On September 17, according to the CDE website, Astrazeneca PLC Sponsored ADR (AZN.US) has applied for new indications for their budesonide/formoterol inhaler (English brand name: Breztri, Chinese brand name: ) in China. Based on the progress of clinical trials, it is speculated that the indication being applied for this time is for asthma. The budesonide/formoterol inhaler is a fixed-dose triple therapy developed by Astrazeneca PLC Sponsored ADR, containing budesonide (inhaled corticosteroid), glycopyrronium (long-acting muscarinic antagonist), and formoterol (long-acting beta2-adrenergic agonist) as active ingredients. In May of this year, Astrazeneca PLC Sponsored ADR announced that two Phase III studies (KALOS and LOGOS) evaluating the efficacy and safety of the budesonide/formoterol inhaler for treating asthma met their primary endpoints.

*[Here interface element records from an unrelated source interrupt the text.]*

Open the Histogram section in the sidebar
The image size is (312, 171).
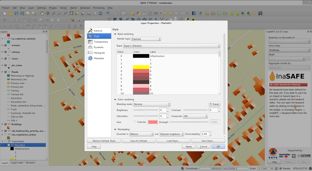(99, 53)
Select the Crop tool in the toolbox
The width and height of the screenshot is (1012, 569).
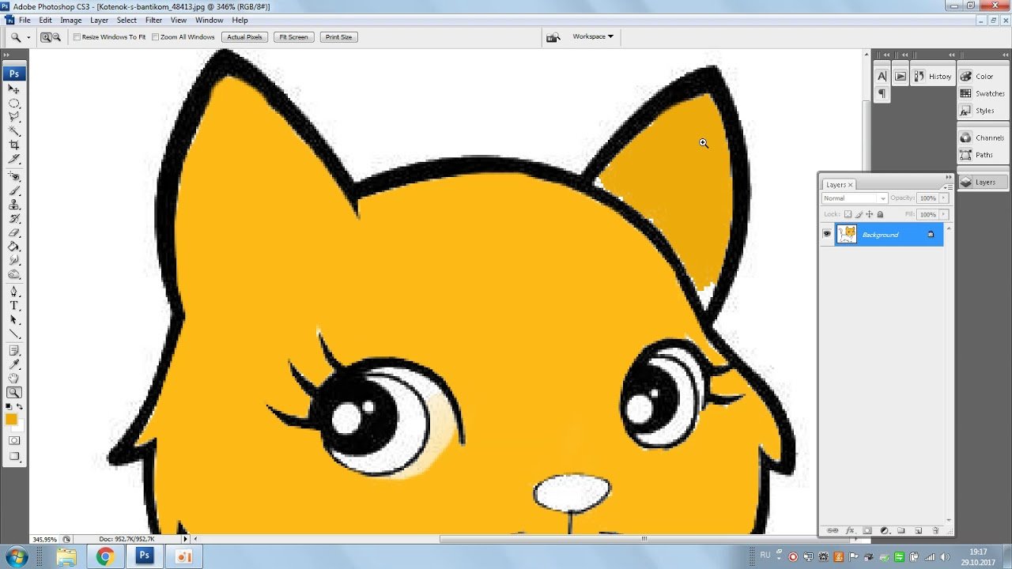(14, 145)
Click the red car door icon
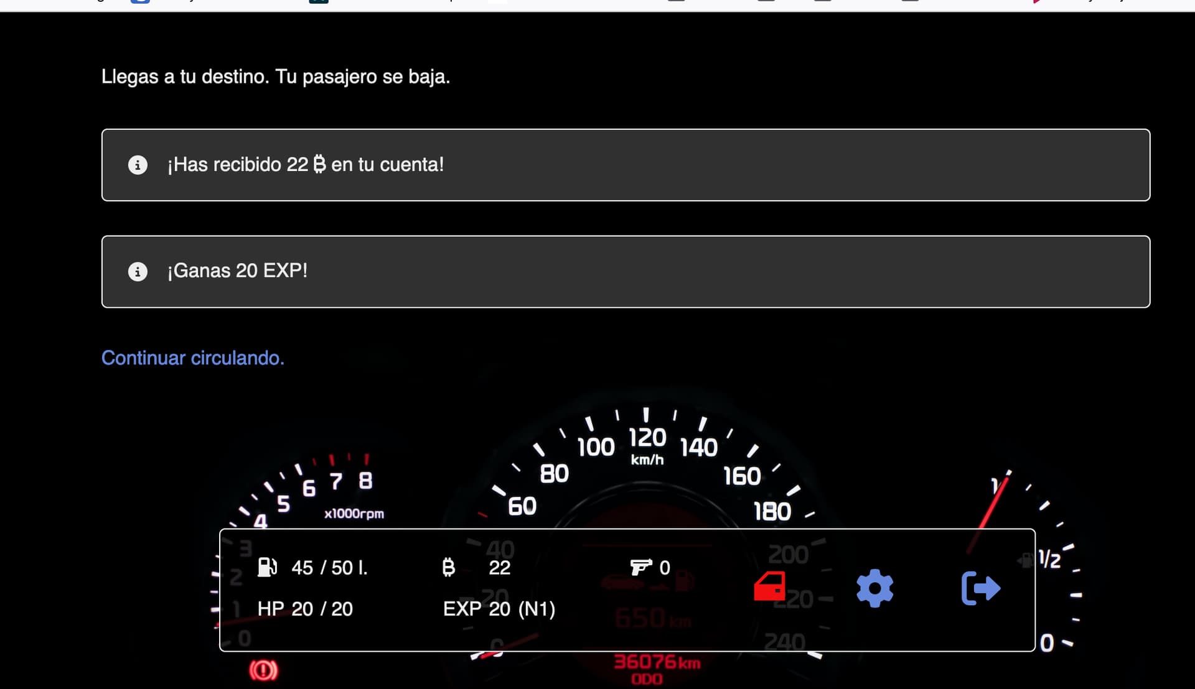The height and width of the screenshot is (689, 1195). 769,586
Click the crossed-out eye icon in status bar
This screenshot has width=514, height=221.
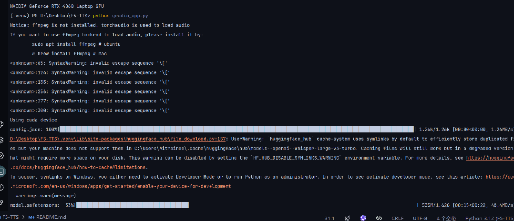coord(347,218)
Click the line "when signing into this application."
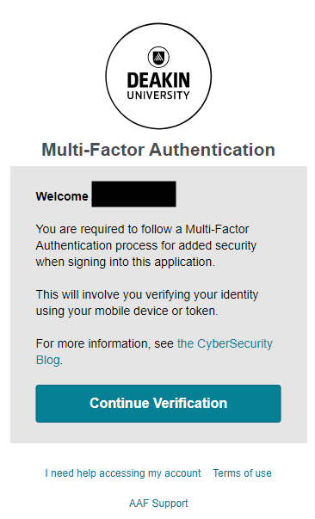 click(126, 262)
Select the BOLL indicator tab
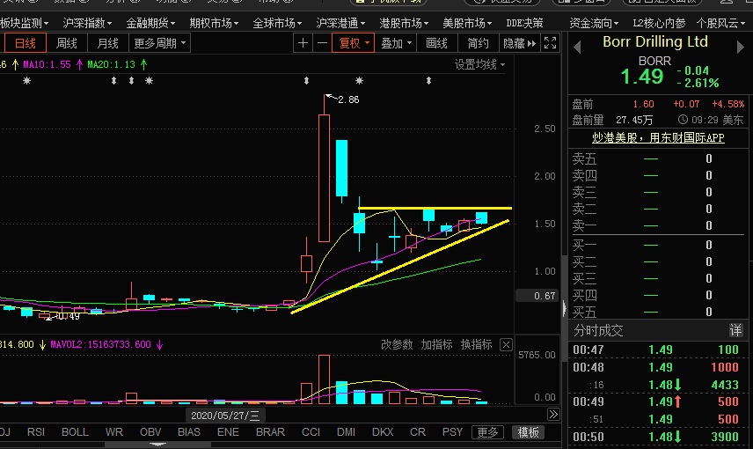 (x=75, y=432)
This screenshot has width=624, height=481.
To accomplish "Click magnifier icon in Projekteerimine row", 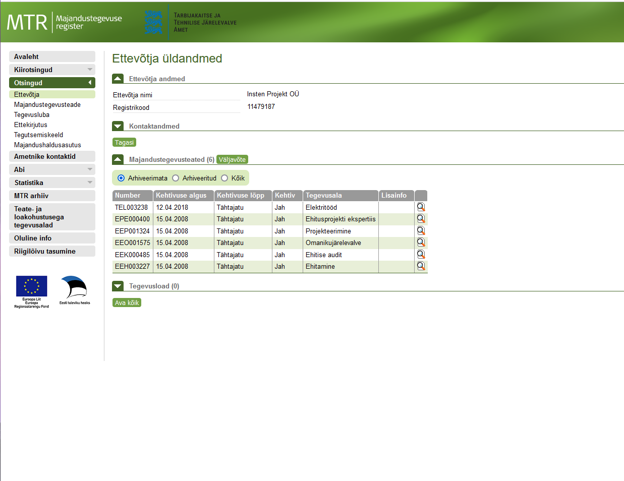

These studies included a total of 4461 inadequately controlled adult and adolescent asthma patients, comparing the budesonide/formoterol inhaler to the dual therapy Symbicort (budesonide+formoterol) as maintenance therapy. The results showed that patients in the budesonide/formoterol inhaler group had significantly improved forced expiratory volume in 1 second (FEV1) compared to the Symbicort group, and the rate of severe asthma exacerbations was significantly reduced. Detailed data has not been disclosed yet. Asthma is a common chronic respiratory disease characterized by airway inflammation and muscle constriction (bronchoconstriction) that can lead to difficulty breathing. Globally, as many as 262 million people are affected by asthma, and it is estimated that nearly half of patients on dual therapy still have inadequate control, significantly limiting lung function and reducing quality of life.